Professional Development Resources
Everyone learns differently. The trick is to match your learning style to content that’s relevant both for the job you have now, and the job you want to have in the future.
No matter your interests and preferences, there are plenty of paid and free options for building your sales skills:
- Books, magazines, podcasts, Ted Talks, YouTube
- Free courses and webinars (like Uvaro On Demand)
- Online or in-person classes
- Sales training bootcamps
- 1:1 coaching and mentorship
According to LinkedIn’s Workplace Learning Report, in 2019, 59% of workplaces increased their budgets for online learning, while 39% spent less on face-to-face training.
How to Ask For Professional Development Help
If you’re interested in pursuing training, then you’re already invested in your role, and you’re probably performing well. Keep doing what you’re doing! Managers are more open to professional development for their top performers. They want to keep you happy!
If you’re struggling, continue trying to build positive relationships with your customers and coworkers, show that you’re working hard, and focus on achieving your core performance metrics. When it’s time to ask for supportive resources, your positive attitude will help to get the ball rolling.
Think about how your professional development will help the company. Put yourself in an executive’s shoes.
- Is the business trying to scale?
- Which skills, if you had them, would make things run more smoothly?
- Where can you improve that will have a real impact on the bottom line?
- Can your professional development be leveraged for an internal training program?
Think about your own development, too. What would it take for you to stay at the company for another three years? Do you need more confidence? More responsibility? A higher salary?
Before you draft your request, check your employee handbook, talk to your manager, and ask HR to see if there is existing budget allocated for training. It never hurts to ask. The worst thing that can happen is that they say “no.”
No matter what answer you get, use it to put together a formal request. Even a penny-pincher’s wallet can be opened by a well-structured professional development request.
What to Include in Your Training Request
Do your research. Look at ratings and reviews. Capture success stories and specific business outcomes.
Be ready to show how training support will enhance your job performance, help your team, improve competitiveness, and benefit the company. Sell the opportunity. Make it impossible for them to say no.
- Details About The Course — Include dates, times (or timelines), and location. Explain what the commitment is, and what impact it will have on your job performance.

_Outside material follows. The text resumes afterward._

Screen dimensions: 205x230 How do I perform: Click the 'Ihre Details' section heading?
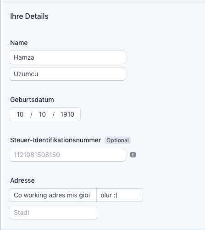tap(29, 16)
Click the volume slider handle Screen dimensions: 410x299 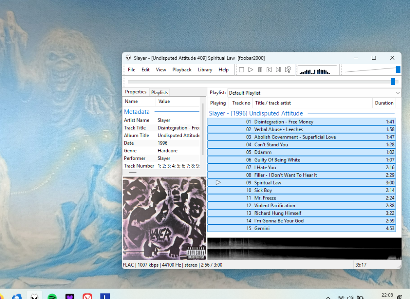point(398,70)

- Why You Want It — How will it change what you do and help you to perform better?
- How It Helps The Company — Is there room for you to grow? What gaps will you fill? Can you share what you learned?

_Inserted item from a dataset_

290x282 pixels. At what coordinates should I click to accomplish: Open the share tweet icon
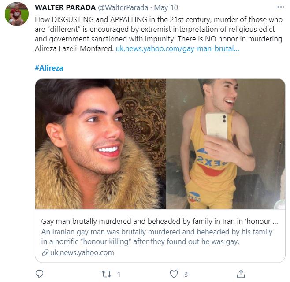(241, 274)
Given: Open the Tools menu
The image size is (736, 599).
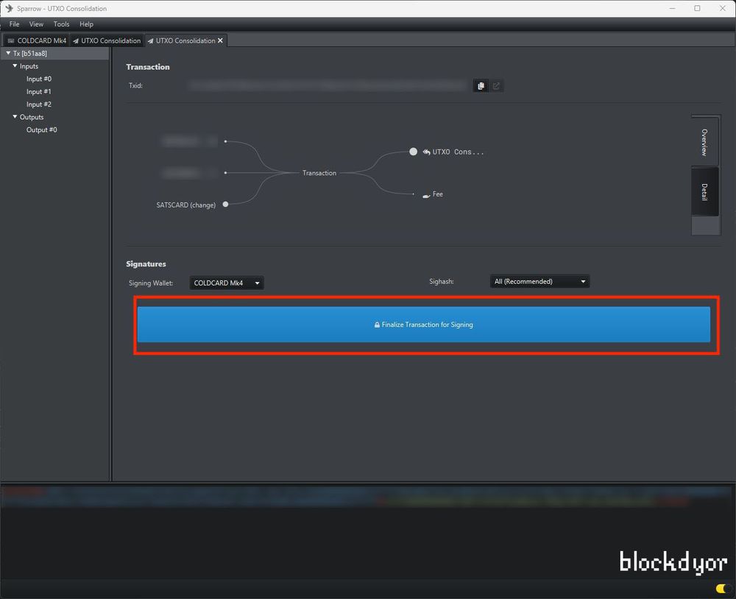Looking at the screenshot, I should click(x=61, y=24).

- How You’ll Justify It — Lay out an accountability plan. How will you implement what you learn? What results can you commit to in advance? What happens if it doesn’t work?
- Available Resources — Explore payment options. Training is a tax-deductible business expense. And many areas have access to additional grants and subsidies, too.

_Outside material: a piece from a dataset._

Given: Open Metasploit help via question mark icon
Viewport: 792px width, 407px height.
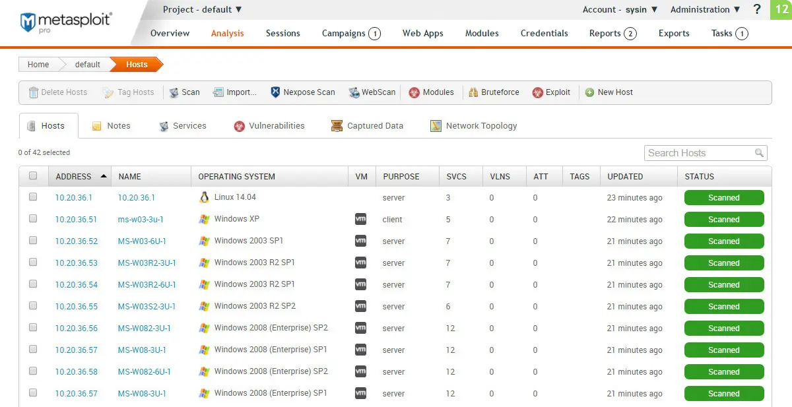Looking at the screenshot, I should point(756,9).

The Muse online blog has great email templates you can leverage to write a professional request.
Own Your Future
If you’re requesting a coaching or education budget, be ready to convince your superiors the sales training will be worth their while. Good employers will see value in developing and retaining great workers. Companies like Uvaro exist to fill the sales training gap for employers looking to provide reputable training for their team.
Even sales training at a premium price can bring a huge return on investment—both in commissions for you, and in revenue for the company.
So go ahead and ask for what you need. It’s your future, after all!